• _Tareas_:
#1 Copia del texto sobre la madre de la protagonista el pasaje que abre con las palabras que contienen "A la madre de" y cierra con "cosas muy allá.".
#2 Resume en dos oraciones el texto sobre la madre de la protagonista.

A la madre de la protagonista, le ocurrían cosas «especiales»: un desconocido le roba el zapatito de su hija y durante un paseo le arrojan unos pepinos. Cómo es esta mujer? Soy un poco exagerada y dramática. No me interesa la escritura de lo ordinario, me gusta ver lo extraordinario de lo ordinario, trasladar lo asombroso al lector. Igual me ocurre con la poesía. Como dijo María Zambrano «la poesía es hallazgo» y yo quería hallazgos todo el tiempo. La madre sobreprotege a su hija, claro, pero una cosa es la vida de casa y otra cosa es que, al salir, en una discusión, una persona le tire un montón de pepinos por la cabeza. Con eso quiero demostrar que es una madre protectora, que carecía de Internet y no podía consultar en ninguna parte cómo solucionar los problemas del día a día. Sin olvidar que las pediatras de entonces tampoco sabían explicar las cosas muy allá.

• _Extracto de datos_:
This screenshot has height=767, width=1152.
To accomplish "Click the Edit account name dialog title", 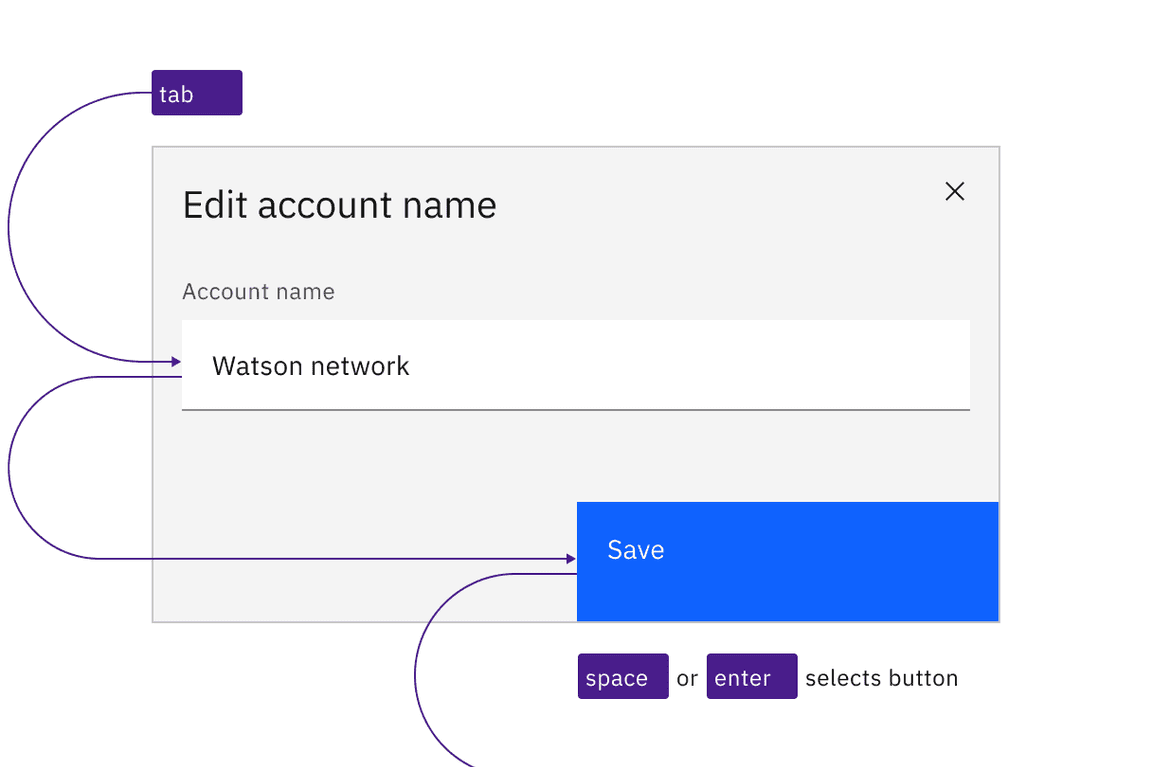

• _Respuestas_:
#1
A la madre de la protagonista, le ocurrían cosas «especiales»: un desconocido le roba el zapatito de su hija y durante un paseo le arrojan unos pepinos. Cómo es esta mujer? Soy un poco exagerada y dramática. No me interesa la escritura de lo ordinario, me gusta ver lo extraordinario de lo ordinario, trasladar lo asombroso al lector. Igual me ocurre con la poesía. Como dijo María Zambrano «la poesía es hallazgo» y yo quería hallazgos todo el tiempo. La madre sobreprotege a su hija, claro, pero una cosa es la vida de casa y otra cosa es que, al salir, en una discusión, una persona le tire un montón de pepinos por la cabeza. Con eso quiero demostrar que es una madre protectora, que carecía de Internet y no podía consultar en ninguna parte cómo solucionar los problemas del día a día. Sin olvidar que las pediatras de entonces tampoco sabían explicar las cosas muy allá.

#2 A la madre de la protagonista le ocurren cosas especiales, como que un desconocido le robe el zapatito de su hija o que le arrojen pepinos durante un paseo. Quien habla dice que le gusta ver lo extraordinario de lo ordinario y que con esos sucesos quiere mostrar a una madre protectora que carecía de Internet para resolver los problemas del día a día.